Heading back into orbit: Miami Sunset High graduate is spacebound again
A man with ties to South Florida will travel to outer space. Again.
On Tuesday, NASA announced its four astronauts for its Artemis III mission. The crew includes Dr. Francisco “Frank” Rubio, 49, a graduate of Miami Sunset Senior High School in Miami-Dade County.
Rubio, selected as a mission specialist, will join three other men on NASA’s Orion spacecraft next year. The mission will test docking procedures with lunar landers developed by Blue Origin and SpaceX. It will be a critical step in NASA’s goal to land on the moon’s lunar south pole in 2028.
It won’t be Rubio’s first time in space, though, or his longest.
Rubio stayed in space for 371 days after the Russian aircraft meant to take him from the International Space Station back to Earth sprang a coolant leak. What was supposed to be a six-month mission turned into over a year, with Rubio setting the record for the longest single spaceflight by an American astronaut in the process.

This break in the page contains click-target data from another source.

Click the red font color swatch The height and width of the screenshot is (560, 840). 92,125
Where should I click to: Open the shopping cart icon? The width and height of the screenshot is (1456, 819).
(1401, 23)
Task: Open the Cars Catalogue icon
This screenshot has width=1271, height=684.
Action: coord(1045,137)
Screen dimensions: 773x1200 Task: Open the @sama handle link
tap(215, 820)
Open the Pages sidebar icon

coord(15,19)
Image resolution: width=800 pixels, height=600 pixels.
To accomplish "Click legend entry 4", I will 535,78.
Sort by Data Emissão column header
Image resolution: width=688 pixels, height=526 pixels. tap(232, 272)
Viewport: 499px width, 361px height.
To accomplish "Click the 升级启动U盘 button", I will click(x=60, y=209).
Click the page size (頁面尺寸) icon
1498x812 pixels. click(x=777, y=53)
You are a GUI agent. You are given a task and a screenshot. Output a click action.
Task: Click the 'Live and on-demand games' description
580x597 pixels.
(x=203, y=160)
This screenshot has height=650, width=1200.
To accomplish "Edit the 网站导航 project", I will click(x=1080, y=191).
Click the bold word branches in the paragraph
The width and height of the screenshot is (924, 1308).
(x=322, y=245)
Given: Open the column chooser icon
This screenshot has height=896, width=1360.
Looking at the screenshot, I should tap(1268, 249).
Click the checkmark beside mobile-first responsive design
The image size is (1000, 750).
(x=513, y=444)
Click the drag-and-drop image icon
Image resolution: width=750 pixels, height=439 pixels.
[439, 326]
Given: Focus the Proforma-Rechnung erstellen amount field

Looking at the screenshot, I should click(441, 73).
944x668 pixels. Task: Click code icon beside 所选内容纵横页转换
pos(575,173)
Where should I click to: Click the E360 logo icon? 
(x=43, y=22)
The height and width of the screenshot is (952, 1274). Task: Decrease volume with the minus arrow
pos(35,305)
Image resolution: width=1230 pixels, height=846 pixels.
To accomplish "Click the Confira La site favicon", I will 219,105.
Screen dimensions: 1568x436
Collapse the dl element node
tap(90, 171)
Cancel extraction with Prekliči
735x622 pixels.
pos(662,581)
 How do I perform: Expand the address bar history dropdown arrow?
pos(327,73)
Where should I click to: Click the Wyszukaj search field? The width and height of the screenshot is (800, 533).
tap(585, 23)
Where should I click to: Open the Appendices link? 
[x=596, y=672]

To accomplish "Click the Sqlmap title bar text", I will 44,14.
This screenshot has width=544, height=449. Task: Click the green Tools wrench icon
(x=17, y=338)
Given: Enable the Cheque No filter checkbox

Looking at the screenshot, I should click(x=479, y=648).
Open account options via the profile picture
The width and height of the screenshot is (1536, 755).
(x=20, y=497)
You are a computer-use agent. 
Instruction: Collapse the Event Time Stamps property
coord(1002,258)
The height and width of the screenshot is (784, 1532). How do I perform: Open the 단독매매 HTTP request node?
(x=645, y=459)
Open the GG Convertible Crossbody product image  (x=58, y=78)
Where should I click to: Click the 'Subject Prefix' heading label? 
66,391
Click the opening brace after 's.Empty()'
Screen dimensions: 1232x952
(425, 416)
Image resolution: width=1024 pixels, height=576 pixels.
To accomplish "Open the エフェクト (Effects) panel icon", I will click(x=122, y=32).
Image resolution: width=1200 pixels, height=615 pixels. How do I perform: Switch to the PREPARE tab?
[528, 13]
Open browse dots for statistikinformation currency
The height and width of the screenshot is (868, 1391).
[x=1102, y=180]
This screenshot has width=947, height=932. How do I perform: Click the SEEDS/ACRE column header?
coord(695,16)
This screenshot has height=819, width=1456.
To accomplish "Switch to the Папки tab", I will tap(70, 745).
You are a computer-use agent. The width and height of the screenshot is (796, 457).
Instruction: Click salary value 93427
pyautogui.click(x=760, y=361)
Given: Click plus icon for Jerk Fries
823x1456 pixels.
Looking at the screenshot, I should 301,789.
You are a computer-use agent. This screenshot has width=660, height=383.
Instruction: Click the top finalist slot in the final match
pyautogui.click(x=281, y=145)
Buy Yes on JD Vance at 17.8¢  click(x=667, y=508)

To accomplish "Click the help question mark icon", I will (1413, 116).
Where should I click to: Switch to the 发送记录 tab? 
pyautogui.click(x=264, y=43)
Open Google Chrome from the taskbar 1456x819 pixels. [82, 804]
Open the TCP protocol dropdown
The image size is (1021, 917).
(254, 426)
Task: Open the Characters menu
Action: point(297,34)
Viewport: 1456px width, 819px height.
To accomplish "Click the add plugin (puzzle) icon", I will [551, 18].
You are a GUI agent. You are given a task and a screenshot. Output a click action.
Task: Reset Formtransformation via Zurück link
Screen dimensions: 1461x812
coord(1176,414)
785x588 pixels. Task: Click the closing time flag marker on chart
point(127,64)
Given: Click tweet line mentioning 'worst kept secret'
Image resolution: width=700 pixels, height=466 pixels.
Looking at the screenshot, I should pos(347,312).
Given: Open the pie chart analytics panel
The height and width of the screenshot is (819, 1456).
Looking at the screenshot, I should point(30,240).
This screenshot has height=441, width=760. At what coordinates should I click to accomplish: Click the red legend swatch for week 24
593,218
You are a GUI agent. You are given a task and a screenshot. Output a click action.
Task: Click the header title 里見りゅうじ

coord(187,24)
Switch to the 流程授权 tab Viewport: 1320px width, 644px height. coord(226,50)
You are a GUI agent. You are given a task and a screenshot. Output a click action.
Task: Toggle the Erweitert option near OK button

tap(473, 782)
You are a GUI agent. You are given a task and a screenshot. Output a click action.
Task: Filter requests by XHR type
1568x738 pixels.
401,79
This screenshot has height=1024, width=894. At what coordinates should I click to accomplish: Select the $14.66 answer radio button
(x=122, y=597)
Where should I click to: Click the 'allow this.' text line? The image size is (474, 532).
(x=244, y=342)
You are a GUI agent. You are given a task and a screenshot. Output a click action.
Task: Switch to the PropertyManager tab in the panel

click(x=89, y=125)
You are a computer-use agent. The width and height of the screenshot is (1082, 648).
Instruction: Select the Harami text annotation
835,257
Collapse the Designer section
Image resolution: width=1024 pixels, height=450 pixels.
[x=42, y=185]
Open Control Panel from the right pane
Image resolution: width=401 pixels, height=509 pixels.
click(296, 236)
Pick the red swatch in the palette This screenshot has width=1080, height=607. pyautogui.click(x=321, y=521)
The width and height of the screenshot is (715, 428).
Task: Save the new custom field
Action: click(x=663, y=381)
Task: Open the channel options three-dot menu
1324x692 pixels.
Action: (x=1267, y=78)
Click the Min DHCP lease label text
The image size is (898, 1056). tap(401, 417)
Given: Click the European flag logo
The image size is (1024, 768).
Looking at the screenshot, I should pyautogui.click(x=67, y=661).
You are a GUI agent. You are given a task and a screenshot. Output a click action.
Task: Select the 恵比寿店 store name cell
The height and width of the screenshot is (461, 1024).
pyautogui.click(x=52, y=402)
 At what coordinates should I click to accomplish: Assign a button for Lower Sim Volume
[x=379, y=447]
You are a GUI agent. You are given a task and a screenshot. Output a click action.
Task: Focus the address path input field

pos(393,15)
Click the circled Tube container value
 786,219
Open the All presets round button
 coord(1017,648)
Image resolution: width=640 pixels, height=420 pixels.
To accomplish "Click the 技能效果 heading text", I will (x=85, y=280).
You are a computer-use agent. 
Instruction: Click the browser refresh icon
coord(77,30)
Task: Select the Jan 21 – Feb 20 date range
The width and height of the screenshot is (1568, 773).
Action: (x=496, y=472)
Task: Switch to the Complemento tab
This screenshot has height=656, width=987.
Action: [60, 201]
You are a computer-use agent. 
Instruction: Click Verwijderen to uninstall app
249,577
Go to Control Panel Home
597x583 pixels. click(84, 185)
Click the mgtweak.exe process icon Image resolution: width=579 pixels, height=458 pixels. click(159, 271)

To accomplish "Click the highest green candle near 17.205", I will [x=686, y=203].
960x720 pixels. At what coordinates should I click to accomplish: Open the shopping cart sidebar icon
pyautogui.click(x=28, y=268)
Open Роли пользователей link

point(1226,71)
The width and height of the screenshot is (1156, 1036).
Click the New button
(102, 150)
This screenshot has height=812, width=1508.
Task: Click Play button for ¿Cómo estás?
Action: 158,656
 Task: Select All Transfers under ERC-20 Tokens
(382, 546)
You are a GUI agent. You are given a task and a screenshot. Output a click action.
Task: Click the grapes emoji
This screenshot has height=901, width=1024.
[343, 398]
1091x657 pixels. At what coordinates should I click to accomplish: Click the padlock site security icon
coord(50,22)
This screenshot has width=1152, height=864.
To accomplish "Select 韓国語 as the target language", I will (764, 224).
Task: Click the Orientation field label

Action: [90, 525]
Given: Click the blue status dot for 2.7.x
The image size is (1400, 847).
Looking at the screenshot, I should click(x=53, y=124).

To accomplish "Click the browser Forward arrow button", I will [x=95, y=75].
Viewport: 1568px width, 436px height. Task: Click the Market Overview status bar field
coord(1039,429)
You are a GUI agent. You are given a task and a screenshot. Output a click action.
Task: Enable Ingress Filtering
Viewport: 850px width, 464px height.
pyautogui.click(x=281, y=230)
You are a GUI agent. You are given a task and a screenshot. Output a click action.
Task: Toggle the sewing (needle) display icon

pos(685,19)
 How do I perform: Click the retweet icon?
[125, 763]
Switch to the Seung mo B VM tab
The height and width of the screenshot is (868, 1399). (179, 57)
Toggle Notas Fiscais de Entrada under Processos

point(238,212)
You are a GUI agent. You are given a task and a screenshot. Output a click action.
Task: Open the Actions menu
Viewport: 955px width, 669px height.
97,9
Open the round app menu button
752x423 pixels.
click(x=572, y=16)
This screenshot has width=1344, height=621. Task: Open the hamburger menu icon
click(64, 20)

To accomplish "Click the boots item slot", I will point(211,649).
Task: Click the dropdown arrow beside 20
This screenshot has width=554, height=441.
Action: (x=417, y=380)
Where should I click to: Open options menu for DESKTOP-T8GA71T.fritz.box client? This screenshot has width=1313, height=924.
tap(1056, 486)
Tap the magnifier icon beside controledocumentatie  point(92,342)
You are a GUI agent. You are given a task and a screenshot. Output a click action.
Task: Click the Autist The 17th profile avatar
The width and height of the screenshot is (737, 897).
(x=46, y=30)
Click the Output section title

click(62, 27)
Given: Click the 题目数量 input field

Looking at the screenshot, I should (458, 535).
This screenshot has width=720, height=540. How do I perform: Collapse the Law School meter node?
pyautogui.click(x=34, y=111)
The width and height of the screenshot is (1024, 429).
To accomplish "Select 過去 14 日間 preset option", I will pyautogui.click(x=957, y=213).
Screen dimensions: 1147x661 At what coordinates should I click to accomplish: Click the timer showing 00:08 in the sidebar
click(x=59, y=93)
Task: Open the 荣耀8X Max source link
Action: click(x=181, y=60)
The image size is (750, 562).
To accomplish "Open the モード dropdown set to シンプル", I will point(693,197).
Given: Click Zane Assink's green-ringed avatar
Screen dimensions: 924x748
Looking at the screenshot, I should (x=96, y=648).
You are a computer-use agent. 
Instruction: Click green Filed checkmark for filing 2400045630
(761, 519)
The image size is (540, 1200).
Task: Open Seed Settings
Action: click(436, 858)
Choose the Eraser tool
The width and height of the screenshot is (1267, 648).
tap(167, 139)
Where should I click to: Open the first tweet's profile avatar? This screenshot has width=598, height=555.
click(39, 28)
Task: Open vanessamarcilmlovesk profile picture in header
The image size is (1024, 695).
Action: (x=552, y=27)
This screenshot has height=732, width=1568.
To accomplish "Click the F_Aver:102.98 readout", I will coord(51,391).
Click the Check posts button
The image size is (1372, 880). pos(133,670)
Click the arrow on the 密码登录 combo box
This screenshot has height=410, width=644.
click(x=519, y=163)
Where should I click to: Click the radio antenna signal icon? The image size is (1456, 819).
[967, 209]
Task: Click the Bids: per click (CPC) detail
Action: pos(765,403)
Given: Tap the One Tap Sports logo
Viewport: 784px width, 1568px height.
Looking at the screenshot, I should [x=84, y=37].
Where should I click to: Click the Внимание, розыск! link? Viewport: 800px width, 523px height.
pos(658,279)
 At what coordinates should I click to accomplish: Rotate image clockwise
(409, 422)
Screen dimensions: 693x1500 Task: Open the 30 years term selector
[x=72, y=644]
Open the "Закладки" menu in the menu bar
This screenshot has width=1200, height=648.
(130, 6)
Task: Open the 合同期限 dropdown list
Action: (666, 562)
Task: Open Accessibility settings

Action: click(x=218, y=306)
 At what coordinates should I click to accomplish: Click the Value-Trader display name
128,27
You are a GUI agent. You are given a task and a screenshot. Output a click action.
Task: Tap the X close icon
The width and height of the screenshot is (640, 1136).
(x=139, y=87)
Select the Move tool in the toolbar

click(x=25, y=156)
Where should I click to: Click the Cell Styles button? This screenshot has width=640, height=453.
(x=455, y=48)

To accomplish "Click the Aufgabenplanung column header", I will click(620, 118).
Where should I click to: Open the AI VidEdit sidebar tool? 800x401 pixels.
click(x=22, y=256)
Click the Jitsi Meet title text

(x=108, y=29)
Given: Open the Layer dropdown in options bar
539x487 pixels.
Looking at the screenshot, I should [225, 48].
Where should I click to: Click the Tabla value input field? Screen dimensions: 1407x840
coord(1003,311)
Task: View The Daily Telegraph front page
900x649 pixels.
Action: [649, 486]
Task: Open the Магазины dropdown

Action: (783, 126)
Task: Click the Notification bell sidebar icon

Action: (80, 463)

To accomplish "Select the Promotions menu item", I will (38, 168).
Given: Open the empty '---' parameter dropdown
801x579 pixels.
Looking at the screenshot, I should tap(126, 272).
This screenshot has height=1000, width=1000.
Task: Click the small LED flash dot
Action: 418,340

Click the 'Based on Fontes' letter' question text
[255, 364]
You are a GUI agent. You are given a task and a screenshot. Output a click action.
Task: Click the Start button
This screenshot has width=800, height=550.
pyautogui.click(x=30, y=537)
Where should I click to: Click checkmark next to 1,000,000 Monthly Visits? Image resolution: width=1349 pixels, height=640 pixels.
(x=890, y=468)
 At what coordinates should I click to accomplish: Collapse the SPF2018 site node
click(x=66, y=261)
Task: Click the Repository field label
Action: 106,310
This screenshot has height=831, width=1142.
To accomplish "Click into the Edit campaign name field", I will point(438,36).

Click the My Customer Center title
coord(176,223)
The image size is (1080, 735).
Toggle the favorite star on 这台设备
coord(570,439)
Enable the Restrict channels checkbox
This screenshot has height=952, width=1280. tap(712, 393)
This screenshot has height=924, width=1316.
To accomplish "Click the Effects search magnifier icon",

He returned home in 2023.
After graduating from high school in Miami in 1994, he attended the United States Military Academy in West Point, New York, and became a Black Hawk helicopter pilot, and later, a physician and flight surgeon.
In 2017, his friend told him to apply to NASA’s new Artemis program, which hopes to land humans on the moon for the first time since 1972.
He was chosen out of 18,000 applicants to become one of 12 astronauts in the pilot program and graduated three years later in 2020 to officially become an astronaut.
“The ability to go to space is amazing,” Rubio told the Miami Herald at his astronaut graduation ceremony in 2020. “It’s something that seems out of reach as a child.”
Joining Rubio aboard the mission is Andre Douglas, 40, who was born in Miami but grew up in Chesapeake, Virginia. The other two who will be on board are Randy Bresnik and the European Space Agency’s Luca Parmitano.
The four will begin training immediately on the Orion spacecraft.